American Happiness

“The necessity of pursing true happiness (is) the foundation of our liberty.” — John Locke, An Essay Concerning Human Understanding, 1690.

But he answered one of them, “Friend, I am not being unfair to you. Didn’t you agree to work for a denarius? Take your pay and go. I want to give the man who was hired last the same as I gave you. Don’t I have the right to do what I want with my own money? Or are you envious because I am generous? So the last will be first, and the first will be last.” — Matthew, 20:13-16.

Facts and information are like blocks of carbon. They can be either black bits of charcoal covering everything with a choking and obscuring dust. Or, if placed under the pressure and heat of test and scrutiny, they can be gleaming bits of diamond whose every facet illuminates. Because of the complexity of humanity social science information and data must undergo the longest journey from dust to diamond.

Philosophers have long struggled on the definition of happiness. Aristotle suggested that happiness was the full use of one’s abilities for a constructive purpose, all in all not such a bad definition. What is clear is that societies that nurture happiness seem to be serving their members most effectively.

A recent study out of the Harvard University Business School and London School of Economics by Alberto Alesina, Rafael Di Tella, and Robert MacCulloch suggests that measures of happiness between societies may in some measure be a function of outlook and attitude. They found profound differences between the ways that Americans and Europeans view economic inequality.

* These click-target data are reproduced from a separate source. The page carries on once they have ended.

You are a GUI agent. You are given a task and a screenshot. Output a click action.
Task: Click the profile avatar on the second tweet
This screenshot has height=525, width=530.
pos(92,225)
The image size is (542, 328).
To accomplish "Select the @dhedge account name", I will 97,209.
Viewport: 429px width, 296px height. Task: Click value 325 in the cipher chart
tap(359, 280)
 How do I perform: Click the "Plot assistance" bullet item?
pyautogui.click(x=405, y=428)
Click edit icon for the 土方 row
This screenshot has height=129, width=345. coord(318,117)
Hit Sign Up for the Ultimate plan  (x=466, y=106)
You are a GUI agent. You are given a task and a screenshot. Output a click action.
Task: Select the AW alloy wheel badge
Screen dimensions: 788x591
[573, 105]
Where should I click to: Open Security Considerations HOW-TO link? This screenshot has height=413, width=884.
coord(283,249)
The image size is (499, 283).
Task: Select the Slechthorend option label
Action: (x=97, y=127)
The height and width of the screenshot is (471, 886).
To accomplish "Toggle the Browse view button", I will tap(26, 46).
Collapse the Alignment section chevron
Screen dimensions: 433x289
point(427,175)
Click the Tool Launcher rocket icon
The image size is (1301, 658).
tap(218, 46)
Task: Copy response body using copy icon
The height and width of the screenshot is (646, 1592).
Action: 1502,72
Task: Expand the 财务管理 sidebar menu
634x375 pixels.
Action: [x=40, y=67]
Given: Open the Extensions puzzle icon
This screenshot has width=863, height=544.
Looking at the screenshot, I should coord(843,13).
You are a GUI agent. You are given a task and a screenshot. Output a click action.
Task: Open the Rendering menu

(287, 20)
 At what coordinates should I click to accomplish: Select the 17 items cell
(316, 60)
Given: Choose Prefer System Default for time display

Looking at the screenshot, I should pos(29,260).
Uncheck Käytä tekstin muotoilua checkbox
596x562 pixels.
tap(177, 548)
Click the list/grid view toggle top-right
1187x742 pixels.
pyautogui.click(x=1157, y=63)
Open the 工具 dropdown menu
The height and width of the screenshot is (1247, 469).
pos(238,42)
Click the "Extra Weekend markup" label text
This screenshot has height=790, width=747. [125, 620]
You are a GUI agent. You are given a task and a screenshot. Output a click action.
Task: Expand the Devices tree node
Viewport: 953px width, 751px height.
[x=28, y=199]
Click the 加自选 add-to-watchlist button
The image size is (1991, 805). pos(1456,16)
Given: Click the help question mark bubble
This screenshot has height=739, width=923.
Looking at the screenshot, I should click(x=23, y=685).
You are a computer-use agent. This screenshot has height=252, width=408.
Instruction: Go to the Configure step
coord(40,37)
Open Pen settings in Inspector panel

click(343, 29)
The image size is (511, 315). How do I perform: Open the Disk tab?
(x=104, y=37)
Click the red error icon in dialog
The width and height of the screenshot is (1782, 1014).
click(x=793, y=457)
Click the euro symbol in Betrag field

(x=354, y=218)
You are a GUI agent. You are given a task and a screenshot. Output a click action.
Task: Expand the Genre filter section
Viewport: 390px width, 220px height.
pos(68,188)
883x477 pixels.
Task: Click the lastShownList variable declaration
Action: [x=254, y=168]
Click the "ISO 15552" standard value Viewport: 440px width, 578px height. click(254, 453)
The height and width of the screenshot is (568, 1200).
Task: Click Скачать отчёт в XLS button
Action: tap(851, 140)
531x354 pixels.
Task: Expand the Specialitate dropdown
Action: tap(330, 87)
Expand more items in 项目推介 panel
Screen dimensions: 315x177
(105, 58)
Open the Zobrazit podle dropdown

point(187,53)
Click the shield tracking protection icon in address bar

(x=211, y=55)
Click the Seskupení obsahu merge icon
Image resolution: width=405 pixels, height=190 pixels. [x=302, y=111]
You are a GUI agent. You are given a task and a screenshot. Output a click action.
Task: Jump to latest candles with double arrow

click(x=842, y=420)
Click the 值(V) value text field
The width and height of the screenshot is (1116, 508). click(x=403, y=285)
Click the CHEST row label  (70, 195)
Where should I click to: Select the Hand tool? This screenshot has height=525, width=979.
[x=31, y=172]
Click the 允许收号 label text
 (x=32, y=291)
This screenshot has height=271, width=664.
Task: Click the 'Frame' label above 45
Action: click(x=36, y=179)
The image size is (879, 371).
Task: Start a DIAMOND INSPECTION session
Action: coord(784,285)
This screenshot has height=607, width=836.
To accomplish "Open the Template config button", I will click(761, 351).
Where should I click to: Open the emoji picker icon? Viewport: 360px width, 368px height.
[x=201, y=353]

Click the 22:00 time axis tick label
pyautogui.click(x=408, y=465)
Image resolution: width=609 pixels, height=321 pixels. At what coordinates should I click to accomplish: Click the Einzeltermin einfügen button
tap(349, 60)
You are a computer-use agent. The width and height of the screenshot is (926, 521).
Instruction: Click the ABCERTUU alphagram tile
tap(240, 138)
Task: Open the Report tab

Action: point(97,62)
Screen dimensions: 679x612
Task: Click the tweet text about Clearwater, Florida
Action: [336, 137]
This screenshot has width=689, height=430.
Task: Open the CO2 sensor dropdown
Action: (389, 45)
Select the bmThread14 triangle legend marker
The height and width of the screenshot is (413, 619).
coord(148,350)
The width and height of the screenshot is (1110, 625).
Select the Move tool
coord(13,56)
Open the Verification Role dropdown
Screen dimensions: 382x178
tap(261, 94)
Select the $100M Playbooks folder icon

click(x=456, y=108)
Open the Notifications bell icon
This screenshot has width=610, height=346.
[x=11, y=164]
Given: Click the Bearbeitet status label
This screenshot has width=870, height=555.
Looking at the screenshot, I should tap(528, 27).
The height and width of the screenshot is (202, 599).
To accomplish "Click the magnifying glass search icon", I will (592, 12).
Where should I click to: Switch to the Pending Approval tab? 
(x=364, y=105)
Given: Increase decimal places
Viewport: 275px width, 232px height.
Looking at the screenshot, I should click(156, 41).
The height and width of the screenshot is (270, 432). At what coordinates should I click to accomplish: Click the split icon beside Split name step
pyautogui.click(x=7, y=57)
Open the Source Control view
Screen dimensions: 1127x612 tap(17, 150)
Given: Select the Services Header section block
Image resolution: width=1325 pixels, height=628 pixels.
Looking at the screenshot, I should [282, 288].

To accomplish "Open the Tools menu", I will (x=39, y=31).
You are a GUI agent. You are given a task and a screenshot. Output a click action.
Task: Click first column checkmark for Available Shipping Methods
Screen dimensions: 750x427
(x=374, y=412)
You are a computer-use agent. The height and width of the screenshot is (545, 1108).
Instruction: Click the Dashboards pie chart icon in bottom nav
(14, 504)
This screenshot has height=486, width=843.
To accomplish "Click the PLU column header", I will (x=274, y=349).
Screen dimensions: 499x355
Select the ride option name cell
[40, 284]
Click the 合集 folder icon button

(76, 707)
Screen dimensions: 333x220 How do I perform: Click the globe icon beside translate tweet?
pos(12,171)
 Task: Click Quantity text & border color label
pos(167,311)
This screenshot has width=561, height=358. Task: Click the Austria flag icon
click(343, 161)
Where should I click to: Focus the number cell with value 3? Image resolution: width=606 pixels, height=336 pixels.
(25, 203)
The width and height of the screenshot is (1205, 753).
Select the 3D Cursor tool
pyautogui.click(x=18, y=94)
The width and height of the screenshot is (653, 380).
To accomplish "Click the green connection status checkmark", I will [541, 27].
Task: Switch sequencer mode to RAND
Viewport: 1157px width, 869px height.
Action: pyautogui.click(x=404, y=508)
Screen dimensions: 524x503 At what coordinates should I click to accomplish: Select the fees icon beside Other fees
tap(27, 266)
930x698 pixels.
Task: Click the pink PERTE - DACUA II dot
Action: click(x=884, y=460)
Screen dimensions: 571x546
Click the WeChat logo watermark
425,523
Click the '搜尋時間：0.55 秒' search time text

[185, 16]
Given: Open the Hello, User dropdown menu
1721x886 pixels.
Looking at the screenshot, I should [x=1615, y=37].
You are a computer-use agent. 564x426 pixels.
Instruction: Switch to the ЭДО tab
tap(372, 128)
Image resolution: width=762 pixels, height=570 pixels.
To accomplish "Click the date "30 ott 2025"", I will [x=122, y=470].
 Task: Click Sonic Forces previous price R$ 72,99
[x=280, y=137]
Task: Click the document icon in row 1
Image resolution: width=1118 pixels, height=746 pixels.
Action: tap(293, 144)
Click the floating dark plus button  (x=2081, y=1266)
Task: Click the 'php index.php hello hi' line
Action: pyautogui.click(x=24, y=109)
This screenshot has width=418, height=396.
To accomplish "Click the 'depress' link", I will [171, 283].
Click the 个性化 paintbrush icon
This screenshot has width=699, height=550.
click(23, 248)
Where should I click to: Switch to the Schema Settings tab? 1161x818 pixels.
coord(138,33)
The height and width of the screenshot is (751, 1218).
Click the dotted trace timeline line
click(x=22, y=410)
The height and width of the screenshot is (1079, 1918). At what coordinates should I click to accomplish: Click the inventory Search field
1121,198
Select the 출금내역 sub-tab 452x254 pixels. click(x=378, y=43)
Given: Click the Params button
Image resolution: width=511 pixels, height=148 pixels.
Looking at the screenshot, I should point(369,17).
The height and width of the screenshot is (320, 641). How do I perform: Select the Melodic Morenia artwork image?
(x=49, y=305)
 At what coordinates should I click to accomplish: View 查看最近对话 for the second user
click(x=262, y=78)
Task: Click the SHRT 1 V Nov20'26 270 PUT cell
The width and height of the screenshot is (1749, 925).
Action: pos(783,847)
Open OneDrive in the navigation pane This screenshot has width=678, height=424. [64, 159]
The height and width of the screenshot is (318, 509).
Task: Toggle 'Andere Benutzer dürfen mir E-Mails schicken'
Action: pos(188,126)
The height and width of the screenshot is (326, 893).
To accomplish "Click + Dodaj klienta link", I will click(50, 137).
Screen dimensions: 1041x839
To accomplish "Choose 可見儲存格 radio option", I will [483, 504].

In the United States over the last two decades, not only has there been an increase in wealth but it has been accompanied by a significant increase in economic inequality. Nonetheless, Americans appear to be going their own happy way. In general, happiness as measured by surveys of different groups has not changed in the face of this inequality. The authors found rich Leftists to be the only group in the United States upset with the inequality. But then again rich Leftist are notorious whiners. The study also found that in Europe, by contrast, “inequality makes the poor unhappy, as well as the Leftists unhappy.”

The authors suggest that the differences between Europe and the United States have to do with the perception of social mobility. In the United States, people, even if poor, aspire to be rich and consider it a sufficiently likely possibility that they do not wish to punish the rich. It this belief in social mobility and opportunity that distinguishes Americans from Europeans. Americans, as a group, believe in possibilities, while Europeans are more likely to feel trapped by class and circumstances. Ironically, the highly regulated economic structures required to redistribute wealth and income calcifies social structures and makes it more and more difficult to increase wealth at the lower end.

This suggests that if leaders of the Democratic Party like Representative Richard Gephardt and Senator Thomas Daschle really wish to make the lives of their constituents happier, they would worker harder to increase opportunity and wealth and labor less at harping on economic distinctions. For example, when considering the recent tax reduction bill, the real question should have been whether the bill increased social mobility rather than whether the rich would benefit.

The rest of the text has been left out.